(Short task A):
Using the Unicode identifiers message, answer these questions:
(i) At what time, with time zone offset, did the quoted message from Shawn Steele arrive?
(ii) Where does version 7.0.0 of the Unicode Standard treat _hamza_?
(iii) What example did Mark offer?
(Short task B): Rewrite the paragraph of the Unicode identifiers message that begins "If they had even possibly visibly different glyphs" as a short bulleted list that keeps its main points.

──────── Selected excerpt ────────

IAB Statement on Identifiers and Unicode 7.0.0

Andrew Sullivan ajs at anvilwalrusden.com
Wed Jan 28 23:23:18 CET 2015


On Wed, Jan 28, 2015 at 09:56:28PM +0000, Shawn Steele wrote:
> 
> I'm a little confused.  What kind of property are you looking for?  To do what?  The behavior of these characters obeys NFC, so the behavior seems to be clear to me.
> 

I think there is a faint circularity at the centre of your argument.
We all agree that these characters obey all the usual NF* rules given
the way they're constructed, because they're not canonically
equivalent.  We all agree that Unicode has some principles by which
characters are encoded and when canonical equivalence is determined.
But you cannot reason from that to, "Since they're canonically
equivalent, therefore they're fine for identifiers."  That's precisely
the premise that some of us have come to question.

> Is there still a perceived "surprise" if these code points had visibly different glyphs or different names?  Names & glyphs aren't canonical Unicode properties
> 

If they had even possibly visibly different glyphs, in fact, we
wouldn't be arguing about this at all.  If you read carefully the
treament of _hamza_ in the Unicode Standard (in version 7.0.0 it's in
chapter 9, on pages 362 and 378-379), it's pretty clear that this is a
quite complicated issue, _but also_ that there's one thing we're
talking about ("the _hamza_").  That's why these characters are simply
indistinguishable from one another: no font _could_ render them
distinguishable, because (presumably for historical reasons) they
developed from the "same writing", but over time accrued different
significance without changing form.  But importantly, you cannot read
that off the properties of the characters.  (Mark offered another
example of the combining solidus and o.  I can't tell yet whether that
case is the same issue or isn't, but I suspect it may be.)

──────── Provided data ────────

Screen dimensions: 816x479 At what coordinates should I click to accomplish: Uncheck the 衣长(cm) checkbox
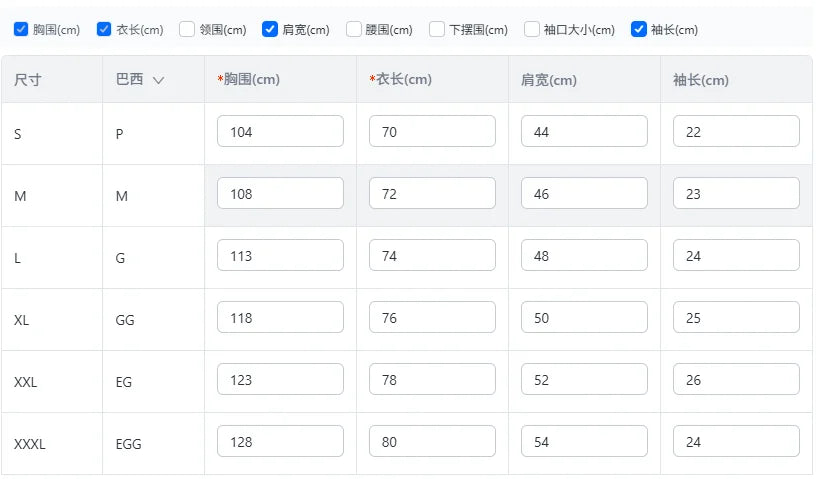click(x=104, y=30)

────────

(Result A):
(i) 09:56:28PM +0000
(ii) In chapter 9, on pages 362 and 378-379.
(iii) The combining solidus and o.

(Result B):
- If these characters could have even possibly visibly different glyphs, there would be no argument.
- The Unicode Standard's treatment of _hamza_ (version 7.0.0, chapter 9, pages 362 and 378-379) shows the issue is quite complicated, but also that one thing is being discussed: "the _hamza_."
- The characters are indistinguishable. No font could render them distinguishable, because they developed from the "same writing" (presumably for historical reasons) and over time gained different significance without changing form.
- This cannot be read off the properties of the characters.
- Mark offered another example, the combining solidus and o. It is not yet clear whether that case is the same issue, though it may be.